DATA EXCERPTS below:

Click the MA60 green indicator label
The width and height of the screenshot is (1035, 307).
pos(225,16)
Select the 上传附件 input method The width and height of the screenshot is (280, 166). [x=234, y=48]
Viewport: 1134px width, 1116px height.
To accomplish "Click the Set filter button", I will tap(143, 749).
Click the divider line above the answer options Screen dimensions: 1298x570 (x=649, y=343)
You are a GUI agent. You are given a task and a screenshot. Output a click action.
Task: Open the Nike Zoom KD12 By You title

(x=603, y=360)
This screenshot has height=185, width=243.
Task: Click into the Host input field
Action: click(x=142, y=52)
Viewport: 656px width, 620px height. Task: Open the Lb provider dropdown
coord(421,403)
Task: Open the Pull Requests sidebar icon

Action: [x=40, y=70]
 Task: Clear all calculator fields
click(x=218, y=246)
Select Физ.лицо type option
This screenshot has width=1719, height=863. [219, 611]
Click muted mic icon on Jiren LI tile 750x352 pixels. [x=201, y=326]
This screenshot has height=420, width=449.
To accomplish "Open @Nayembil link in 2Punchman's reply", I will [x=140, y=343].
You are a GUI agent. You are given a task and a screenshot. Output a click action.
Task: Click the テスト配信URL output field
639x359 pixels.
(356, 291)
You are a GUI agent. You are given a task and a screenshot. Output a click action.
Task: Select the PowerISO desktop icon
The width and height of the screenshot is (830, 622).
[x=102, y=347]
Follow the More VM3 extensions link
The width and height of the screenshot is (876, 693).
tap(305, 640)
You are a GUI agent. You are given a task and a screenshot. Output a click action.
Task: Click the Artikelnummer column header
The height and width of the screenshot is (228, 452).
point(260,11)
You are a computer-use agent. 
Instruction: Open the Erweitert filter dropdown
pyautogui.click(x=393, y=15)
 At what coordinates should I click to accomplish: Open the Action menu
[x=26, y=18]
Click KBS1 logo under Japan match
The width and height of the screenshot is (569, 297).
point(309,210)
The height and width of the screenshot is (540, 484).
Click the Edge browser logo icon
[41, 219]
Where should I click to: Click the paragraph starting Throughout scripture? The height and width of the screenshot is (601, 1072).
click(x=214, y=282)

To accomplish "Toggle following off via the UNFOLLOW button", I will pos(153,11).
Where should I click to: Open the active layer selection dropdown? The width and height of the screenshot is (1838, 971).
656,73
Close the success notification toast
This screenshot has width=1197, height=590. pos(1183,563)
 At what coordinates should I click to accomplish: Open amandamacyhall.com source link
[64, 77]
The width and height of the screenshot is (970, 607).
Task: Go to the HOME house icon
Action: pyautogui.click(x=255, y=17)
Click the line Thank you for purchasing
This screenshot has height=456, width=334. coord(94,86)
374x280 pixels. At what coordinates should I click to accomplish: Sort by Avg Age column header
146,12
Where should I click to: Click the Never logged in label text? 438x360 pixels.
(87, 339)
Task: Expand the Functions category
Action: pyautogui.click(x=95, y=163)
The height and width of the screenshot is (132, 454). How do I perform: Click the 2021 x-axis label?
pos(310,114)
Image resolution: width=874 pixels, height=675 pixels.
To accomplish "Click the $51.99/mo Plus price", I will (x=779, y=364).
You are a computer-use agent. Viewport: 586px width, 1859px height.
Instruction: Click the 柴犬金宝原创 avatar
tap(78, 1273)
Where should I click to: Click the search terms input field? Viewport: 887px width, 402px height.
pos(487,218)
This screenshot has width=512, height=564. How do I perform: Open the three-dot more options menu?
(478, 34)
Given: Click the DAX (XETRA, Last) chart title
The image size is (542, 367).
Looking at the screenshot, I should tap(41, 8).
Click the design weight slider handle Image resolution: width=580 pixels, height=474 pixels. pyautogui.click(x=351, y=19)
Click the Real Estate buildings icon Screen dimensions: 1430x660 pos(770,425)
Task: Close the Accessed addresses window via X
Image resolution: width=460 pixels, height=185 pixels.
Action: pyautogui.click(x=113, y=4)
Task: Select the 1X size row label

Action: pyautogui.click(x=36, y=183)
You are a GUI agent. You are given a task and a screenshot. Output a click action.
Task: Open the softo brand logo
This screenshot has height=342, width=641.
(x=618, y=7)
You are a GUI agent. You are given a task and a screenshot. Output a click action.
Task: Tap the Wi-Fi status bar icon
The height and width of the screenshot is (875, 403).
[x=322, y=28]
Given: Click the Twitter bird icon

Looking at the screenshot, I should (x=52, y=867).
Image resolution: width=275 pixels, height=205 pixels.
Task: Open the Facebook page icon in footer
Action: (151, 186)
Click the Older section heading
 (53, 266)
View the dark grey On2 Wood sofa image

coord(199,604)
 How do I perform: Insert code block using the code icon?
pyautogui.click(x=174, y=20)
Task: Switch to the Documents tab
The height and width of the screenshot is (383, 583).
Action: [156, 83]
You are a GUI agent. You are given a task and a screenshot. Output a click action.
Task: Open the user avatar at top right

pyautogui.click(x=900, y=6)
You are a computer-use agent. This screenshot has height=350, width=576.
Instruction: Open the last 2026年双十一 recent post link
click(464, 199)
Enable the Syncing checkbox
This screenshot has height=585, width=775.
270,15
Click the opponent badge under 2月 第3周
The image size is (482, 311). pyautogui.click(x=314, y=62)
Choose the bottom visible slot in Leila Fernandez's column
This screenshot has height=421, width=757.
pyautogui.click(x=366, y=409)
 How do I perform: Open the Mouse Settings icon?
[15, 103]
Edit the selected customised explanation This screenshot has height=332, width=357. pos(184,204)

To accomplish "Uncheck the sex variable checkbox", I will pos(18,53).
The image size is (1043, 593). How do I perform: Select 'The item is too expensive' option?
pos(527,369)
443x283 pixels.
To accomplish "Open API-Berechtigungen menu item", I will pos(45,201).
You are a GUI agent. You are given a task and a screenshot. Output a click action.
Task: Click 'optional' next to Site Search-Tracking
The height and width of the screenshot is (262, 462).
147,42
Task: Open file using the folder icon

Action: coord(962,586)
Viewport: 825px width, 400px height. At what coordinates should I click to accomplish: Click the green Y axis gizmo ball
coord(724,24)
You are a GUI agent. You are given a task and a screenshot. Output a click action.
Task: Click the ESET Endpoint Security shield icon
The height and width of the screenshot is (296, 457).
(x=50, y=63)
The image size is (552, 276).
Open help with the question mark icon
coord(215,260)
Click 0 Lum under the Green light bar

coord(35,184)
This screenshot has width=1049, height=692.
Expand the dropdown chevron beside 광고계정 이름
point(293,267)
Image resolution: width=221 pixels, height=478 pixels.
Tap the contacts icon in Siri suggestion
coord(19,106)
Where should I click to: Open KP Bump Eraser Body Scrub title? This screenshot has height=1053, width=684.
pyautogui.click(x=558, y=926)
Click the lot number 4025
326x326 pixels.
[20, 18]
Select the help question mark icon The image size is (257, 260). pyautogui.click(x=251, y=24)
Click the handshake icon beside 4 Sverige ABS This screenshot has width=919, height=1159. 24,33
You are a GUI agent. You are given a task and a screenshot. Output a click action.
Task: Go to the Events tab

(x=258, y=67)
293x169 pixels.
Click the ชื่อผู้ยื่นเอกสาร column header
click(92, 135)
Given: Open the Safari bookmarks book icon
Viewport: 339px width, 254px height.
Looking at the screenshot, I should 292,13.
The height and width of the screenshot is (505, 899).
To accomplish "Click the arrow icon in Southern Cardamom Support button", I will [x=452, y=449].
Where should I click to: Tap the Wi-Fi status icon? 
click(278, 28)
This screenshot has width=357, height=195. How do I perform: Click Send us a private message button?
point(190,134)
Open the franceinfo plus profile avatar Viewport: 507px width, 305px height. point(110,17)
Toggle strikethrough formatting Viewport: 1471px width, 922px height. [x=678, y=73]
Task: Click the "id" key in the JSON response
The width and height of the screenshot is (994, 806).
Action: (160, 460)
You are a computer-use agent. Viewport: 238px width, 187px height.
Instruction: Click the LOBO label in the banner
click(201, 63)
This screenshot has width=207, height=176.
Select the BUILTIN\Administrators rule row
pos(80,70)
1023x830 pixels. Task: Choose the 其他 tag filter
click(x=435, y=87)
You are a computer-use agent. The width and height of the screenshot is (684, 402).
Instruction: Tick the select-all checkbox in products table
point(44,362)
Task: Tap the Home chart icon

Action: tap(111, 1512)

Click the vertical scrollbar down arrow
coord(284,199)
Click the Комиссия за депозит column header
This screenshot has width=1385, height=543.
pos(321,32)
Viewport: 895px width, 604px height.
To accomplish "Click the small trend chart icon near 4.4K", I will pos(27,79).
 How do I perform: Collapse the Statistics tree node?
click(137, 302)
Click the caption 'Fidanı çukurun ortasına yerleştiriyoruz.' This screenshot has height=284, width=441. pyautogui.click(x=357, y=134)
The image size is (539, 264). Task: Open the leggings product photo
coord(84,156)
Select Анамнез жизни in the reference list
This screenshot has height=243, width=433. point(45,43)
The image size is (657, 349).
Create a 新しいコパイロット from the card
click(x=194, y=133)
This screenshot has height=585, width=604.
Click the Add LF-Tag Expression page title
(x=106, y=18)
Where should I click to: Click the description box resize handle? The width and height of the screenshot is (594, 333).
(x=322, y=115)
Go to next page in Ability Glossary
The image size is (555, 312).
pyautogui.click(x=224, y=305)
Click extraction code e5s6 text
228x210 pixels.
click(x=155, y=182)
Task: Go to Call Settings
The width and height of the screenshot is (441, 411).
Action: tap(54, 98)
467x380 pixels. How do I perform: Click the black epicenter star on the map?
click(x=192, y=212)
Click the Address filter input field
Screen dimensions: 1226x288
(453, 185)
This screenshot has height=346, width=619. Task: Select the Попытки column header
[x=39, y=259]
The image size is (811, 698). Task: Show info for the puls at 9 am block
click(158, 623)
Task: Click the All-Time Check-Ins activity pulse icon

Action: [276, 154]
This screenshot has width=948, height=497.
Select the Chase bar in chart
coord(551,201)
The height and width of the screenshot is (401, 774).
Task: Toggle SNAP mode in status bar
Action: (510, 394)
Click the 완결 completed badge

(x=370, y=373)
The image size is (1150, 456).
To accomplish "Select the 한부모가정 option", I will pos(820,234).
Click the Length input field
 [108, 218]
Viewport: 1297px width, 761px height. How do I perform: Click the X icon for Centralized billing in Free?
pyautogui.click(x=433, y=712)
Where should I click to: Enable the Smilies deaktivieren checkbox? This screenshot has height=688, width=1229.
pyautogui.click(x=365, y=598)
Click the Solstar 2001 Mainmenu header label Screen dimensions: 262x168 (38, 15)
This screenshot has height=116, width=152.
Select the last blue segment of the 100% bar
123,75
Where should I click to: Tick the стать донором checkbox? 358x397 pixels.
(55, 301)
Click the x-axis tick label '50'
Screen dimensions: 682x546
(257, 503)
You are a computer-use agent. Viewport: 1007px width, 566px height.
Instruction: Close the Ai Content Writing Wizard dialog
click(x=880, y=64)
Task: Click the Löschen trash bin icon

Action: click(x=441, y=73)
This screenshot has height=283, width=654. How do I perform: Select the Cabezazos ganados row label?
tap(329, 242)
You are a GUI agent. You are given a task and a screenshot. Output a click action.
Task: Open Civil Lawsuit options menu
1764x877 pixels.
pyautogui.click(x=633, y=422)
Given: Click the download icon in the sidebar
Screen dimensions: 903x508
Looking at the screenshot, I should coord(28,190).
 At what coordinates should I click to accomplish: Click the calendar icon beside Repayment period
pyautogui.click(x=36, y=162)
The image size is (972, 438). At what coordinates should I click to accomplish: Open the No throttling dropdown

End of DATA EXCERPTS.

> [PROBLEM TO WORK ON] The answer should hold only the lines from the start of the records above through the line containing "Viewport: 1134px width, 1116px height.", each set down exactly.

> [TASK OUTPUT]
Click the MA60 green indicator label
The width and height of the screenshot is (1035, 307).
pos(225,16)
Select the 上传附件 input method The width and height of the screenshot is (280, 166). [x=234, y=48]
Viewport: 1134px width, 1116px height.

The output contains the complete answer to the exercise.